Invasive lobular carcinoma (ILC) is the most common histologic subtype of breast cancer after invasive ductal carcinoma (i.e., no special type [NST]). ILC differs from NST in clinical presentation, site-specific metastases and response to conventional therapies. Loss of E-cadherin protein expression, due to alterations in its encoding gene CDH1, is the most frequent oncogenic event in ILC. Synthetic lethality approaches have shown promising antitumor effects of ROS1 inhibitors in models of E-cadherin-defective breast cancer in in vivo studies and provide the rationale for testing their clinical activity in patients with ILC. Entrectinib is a tyrosine kinase inhibitor targeting TRK, ROS1 and ALK tyrosine kinases. Here, the authors present ROSALINE (NCT04551495), a phase II study testing neoadjuvant entrectinib and endocrine therapy in women with estrogen receptor-positive, HER2-negative early ILC.

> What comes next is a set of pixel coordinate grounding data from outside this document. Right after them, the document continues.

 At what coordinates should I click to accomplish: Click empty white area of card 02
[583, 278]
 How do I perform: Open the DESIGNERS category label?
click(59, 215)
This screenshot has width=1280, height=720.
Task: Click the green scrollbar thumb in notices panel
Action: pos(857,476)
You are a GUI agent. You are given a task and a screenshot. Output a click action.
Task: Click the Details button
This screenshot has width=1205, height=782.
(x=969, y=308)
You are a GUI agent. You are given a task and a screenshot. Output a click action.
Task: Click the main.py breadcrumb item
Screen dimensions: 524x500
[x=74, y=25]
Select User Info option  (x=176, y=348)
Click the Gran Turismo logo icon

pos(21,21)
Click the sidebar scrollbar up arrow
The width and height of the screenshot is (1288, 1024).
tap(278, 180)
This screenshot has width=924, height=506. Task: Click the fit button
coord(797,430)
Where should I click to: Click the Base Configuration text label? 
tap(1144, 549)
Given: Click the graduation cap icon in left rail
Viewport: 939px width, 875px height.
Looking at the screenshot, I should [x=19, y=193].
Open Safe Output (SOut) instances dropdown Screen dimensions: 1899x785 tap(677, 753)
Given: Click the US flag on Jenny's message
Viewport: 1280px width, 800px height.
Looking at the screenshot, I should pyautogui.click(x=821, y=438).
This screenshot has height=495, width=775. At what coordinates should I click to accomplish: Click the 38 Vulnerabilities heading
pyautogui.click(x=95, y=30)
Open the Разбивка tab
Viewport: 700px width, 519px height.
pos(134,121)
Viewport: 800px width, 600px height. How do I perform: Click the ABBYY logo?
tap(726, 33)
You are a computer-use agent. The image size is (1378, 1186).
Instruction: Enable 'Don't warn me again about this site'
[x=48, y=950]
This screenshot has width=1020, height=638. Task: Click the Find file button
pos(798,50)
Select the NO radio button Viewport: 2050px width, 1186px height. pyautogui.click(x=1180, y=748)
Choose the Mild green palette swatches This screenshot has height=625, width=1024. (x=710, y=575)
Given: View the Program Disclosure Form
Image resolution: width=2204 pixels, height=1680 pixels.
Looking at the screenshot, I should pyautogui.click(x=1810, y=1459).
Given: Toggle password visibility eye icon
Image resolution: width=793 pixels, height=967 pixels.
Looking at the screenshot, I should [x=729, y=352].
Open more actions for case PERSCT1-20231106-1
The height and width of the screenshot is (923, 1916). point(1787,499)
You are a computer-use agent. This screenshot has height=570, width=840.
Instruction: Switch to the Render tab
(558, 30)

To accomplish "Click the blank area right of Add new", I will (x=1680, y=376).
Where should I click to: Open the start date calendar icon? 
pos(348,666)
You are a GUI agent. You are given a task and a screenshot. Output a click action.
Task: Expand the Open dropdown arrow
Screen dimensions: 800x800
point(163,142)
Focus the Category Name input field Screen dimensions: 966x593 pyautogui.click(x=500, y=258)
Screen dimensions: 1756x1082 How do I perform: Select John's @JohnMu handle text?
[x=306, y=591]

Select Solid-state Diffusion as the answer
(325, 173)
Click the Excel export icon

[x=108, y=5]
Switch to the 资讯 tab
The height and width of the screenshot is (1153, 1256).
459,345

Keywords: ROS1; breast cancer; entrectinib; lobular; neoadjuvant.
Breast cancer is the most common cancer among women worldwide. Breast cancer is not a unique disease, but rather a heterogeneous disease, with different subtypes. Lobular breast cancer is the second most common histologic subtype of breast cancer after ductal breast cancer. Lobular breast cancer has some peculiar characteristics that make it a distinct entity in the context of breast cancer. Nevertheless, few clinical studies so far have focused specifically on this subtype. ROSALINE is a clinical study aimed to test entrectinib, a new drug that showed promising activity in preliminary research studies, in combination with endocrine therapy in women with lobular breast cancer before surgery. Trial Registration Number: NCT04551495 (ClinicalTrials.gov).